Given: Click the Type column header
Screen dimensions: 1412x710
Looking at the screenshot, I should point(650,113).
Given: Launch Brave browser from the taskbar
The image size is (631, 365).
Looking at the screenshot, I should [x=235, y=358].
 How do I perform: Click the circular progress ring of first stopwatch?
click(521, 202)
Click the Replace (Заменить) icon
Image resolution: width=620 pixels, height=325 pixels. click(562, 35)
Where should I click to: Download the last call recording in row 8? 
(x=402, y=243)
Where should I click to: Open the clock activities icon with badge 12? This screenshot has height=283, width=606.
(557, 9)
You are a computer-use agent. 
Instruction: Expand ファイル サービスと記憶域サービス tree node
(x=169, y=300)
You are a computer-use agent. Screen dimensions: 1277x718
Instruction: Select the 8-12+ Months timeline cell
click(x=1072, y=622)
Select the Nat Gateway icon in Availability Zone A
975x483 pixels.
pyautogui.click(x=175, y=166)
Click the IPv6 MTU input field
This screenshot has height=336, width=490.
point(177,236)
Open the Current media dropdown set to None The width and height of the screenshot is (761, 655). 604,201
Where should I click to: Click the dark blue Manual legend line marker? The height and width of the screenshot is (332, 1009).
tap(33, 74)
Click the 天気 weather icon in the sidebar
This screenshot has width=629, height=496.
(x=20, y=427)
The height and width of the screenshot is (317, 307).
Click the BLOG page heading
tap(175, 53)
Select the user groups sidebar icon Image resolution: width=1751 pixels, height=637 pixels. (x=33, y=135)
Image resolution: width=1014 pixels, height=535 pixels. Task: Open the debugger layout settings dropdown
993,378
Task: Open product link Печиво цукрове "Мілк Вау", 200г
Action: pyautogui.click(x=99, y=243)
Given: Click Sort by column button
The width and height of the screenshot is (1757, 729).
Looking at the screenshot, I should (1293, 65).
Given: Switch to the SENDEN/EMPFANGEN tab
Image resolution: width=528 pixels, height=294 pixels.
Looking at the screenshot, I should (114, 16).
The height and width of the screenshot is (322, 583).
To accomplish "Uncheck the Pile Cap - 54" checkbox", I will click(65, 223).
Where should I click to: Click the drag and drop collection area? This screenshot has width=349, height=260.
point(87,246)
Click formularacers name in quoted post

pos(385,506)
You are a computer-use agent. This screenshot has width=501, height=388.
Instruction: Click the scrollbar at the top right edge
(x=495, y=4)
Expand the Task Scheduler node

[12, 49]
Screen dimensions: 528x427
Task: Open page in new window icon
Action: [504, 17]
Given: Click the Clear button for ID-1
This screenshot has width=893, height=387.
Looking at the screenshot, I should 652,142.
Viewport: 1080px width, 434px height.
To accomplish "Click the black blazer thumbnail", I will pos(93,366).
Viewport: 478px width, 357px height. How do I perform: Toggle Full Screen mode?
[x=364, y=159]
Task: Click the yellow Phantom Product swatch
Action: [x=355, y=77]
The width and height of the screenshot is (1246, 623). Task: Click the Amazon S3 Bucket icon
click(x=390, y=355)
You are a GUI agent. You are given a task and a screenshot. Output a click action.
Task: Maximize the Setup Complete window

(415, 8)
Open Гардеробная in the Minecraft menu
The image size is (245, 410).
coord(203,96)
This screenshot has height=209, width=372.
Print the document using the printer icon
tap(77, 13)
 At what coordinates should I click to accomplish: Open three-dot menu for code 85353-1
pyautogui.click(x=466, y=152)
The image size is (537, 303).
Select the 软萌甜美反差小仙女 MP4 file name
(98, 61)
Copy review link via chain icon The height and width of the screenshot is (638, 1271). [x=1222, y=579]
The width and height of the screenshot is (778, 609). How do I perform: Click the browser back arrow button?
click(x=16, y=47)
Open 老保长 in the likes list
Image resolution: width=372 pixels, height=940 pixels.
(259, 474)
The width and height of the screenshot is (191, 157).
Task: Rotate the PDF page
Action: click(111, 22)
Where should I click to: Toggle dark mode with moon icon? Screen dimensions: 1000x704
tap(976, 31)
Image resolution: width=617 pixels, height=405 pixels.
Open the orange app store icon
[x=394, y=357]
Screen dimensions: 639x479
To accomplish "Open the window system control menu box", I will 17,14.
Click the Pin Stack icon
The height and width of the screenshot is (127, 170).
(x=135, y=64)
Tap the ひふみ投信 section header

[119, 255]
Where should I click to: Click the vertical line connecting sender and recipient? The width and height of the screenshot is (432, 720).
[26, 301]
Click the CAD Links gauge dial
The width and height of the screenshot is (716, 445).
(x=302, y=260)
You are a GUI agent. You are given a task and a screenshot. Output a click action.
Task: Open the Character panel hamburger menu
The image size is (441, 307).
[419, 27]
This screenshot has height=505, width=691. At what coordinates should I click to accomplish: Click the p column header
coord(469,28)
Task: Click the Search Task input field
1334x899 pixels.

### TASK TO CARRY OUT:
Copy range, inclusive: the line holding "Instruction: Click the" to the line holding "Viewport: 1080px width, 434px height.". Reproduce exactly those lines of the records above and no others.

### TASK SOLUTION:
Instruction: Click the scrollbar at the top right edge
(x=495, y=4)
Expand the Task Scheduler node

[12, 49]
Screen dimensions: 528x427
Task: Open page in new window icon
Action: [504, 17]
Given: Click the Clear button for ID-1
This screenshot has width=893, height=387.
Looking at the screenshot, I should 652,142.
Viewport: 1080px width, 434px height.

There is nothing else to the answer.